Manuela nods. “Therapy helps, sure, but it’s not the only thing keeping her together, you know,” she says.

“It’s not?” Faith and I say at the same time. She snorts; I bite back a laugh.

“No, you idiots. It’s love,” Manuela looks at us with an exasperated expression. “And stop acting like siblings. You didn’t know each other existed until a week ago. It’s freaking me out.”

“I knew he existed a week ago,” Faith says indignantly; I burst out laughing. “I just… You know, I knew him as Issy Woo. Like the rest of the world. I miss those days. He was really cool back then.”

“Hey!” I say a bit too loudly and Faith shushes me.

“Now you’ve gone and done it,” she says. “I bet you’ve woken up the whole house.”

I slap her hand away from my mouth, and two seconds later, Eden walks in, still half-asleep.

I quickly stuff what feels like an entire batch of cookies in my mouth. Acting as if I’ve been in the kitchen, just eating, in the middle of the night. Not that I could ever fool her.

“Eden, thanks goodness you’re here; Issy Woo is eating us out of hearth and home!” Manuela whisper-screams, a tad too dramatically. Meanwhile, those cookies might be the best thing I’ve tasted in my life.

“Yeah, right. I’m just going to pretend that you weren’t talking about me,” Eden stifles a yawn as she takes a seat, and I just want to hug her.

She stays on the other side, a whole table between us.

How can she just sit there, looking so beautiful and sad, hair tousled from sleep, lips plumb, eyes bright and wide, her face like a live painting? How am I going to stay in this house for a minute longer and not even touch her?

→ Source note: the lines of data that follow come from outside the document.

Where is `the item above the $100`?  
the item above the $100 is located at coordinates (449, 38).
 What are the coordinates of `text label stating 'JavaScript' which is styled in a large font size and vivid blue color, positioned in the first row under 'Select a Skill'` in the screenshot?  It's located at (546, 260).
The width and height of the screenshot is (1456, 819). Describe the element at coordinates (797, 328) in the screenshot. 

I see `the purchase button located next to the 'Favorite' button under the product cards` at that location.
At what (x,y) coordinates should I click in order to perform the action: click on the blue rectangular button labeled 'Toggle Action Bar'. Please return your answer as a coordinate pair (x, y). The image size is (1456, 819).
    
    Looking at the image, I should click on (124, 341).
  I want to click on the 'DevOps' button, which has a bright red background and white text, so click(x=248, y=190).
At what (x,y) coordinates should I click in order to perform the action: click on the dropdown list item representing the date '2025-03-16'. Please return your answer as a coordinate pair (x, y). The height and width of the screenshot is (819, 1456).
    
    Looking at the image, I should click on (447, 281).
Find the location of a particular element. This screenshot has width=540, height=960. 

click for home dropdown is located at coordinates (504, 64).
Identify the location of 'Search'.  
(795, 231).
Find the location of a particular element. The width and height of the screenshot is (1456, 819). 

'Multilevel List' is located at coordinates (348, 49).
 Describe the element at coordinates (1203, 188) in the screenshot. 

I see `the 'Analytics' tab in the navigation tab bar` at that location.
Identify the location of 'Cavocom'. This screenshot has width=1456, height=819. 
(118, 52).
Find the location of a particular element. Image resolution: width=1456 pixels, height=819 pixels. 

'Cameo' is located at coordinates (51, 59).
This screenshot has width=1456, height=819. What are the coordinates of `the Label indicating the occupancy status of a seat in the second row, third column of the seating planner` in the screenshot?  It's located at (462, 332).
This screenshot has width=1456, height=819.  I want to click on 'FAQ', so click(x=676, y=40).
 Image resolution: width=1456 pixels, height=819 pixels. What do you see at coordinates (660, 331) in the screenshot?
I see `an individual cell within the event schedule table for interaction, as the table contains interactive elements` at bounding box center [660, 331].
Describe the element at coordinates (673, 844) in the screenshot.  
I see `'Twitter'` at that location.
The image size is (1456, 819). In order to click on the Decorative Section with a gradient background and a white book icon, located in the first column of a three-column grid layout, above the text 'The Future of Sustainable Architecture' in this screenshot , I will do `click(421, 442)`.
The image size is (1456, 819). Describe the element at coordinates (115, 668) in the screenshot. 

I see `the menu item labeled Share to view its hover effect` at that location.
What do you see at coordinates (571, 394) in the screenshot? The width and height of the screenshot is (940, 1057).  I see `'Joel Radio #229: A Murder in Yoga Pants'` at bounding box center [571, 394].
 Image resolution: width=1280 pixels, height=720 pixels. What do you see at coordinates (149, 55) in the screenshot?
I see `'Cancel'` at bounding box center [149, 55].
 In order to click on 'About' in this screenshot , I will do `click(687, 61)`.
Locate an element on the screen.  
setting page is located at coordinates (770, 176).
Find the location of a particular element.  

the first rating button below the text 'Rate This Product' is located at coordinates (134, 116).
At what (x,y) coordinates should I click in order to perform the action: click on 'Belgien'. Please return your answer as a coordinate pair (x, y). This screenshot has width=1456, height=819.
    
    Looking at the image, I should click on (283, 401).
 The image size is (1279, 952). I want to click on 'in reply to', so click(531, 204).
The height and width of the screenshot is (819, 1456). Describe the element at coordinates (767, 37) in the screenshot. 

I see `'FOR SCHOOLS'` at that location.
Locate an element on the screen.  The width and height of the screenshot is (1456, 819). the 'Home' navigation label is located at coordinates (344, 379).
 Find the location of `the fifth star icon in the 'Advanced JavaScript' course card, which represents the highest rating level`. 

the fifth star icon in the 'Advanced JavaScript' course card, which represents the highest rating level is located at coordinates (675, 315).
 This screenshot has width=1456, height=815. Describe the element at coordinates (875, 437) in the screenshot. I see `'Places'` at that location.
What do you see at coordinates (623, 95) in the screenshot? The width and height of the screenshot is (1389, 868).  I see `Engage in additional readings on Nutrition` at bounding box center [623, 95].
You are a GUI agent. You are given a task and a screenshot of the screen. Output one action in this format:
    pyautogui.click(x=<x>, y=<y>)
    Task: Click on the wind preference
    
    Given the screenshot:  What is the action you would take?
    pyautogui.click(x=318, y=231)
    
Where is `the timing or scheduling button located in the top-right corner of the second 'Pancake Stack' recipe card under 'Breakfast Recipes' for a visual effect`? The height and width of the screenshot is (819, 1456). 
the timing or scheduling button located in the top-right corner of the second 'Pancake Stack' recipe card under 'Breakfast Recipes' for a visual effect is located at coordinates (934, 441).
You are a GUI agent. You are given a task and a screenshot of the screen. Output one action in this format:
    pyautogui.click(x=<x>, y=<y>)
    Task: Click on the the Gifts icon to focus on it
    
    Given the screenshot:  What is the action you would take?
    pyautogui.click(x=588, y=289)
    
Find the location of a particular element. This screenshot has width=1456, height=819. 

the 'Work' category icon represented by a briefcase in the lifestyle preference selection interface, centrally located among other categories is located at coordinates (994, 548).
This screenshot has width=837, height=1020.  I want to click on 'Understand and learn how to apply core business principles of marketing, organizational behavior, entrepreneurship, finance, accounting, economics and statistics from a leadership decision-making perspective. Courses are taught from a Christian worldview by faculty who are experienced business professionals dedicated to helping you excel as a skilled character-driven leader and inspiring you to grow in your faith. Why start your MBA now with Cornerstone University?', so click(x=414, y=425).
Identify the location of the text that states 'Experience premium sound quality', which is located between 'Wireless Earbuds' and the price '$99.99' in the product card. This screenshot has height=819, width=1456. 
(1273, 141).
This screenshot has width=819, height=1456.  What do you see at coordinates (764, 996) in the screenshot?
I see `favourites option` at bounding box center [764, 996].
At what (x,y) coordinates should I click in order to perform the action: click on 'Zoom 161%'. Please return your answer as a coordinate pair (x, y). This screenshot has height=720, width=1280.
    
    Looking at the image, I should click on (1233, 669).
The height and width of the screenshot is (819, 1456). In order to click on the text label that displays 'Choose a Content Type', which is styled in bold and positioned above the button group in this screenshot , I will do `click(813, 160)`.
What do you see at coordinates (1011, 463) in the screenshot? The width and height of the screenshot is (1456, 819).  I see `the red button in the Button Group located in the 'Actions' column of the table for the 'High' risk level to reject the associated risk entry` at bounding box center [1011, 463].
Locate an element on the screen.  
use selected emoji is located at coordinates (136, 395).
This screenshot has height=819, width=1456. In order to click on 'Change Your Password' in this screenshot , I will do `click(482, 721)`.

I swallow hard, my throat closing up.

“Sorry, En. We’re idiots, ” Faith says. “At least we haven’t woken up Dad.”

“Yet,” Manuela adds ominously.

I am overwhelmed by a feeling akin to emptiness. What is it like to have a dad? I have forgotten. I have gotten used to the idea that it’s not for me anymore, never will be again. He is gone forever. I have accepted it.

But Eden… she didn’t have a dad growing up, while I did.

I was loved and cherished, while she was a prisoner. Now she finally has a real father and I’ll do my best to support her in any wayI can, while she relearns how to be happy. I refuse to even entertain the thought that it might be too late for that.

It won’t be. It isn’t.

If nothing else can help her, thenIwill make it my life’s mission to make sure she learns what happy looks like.

“Do you want me to leave so you can talk about me?” Eden asks.

We all laugh, but she ends up asleep on the couch a few minutes later. The girls and I just sit around her, sort of huddled together, talking in hushed tones. None of us wants to move away from her.

Manuela is smoothing Eden’s hair on the cushion.

“The PTSD episodes exhaust her,” she says. “That’s why she sleeps so much.”

“Might it also be because it’s almost four in the morning?” I rub my eyes. My head is hurting so badly, I feel like ripping them out. I lean forward. “Actually, I want to ask your opinion about something: Do you think that she shouldn’t work for me anymore? During the tour, I mean.”

They are quiet for a second, and I think I know what that silence means—they have talked about this before.

“The tour is organized chaos—and sometimes not so organized. It’s no place for her right now. And being constantly thrown together with me, especially in high-pressure circumstances, can’t be good for her. What do you think? Is staying here something she would like?” I ask anxiously.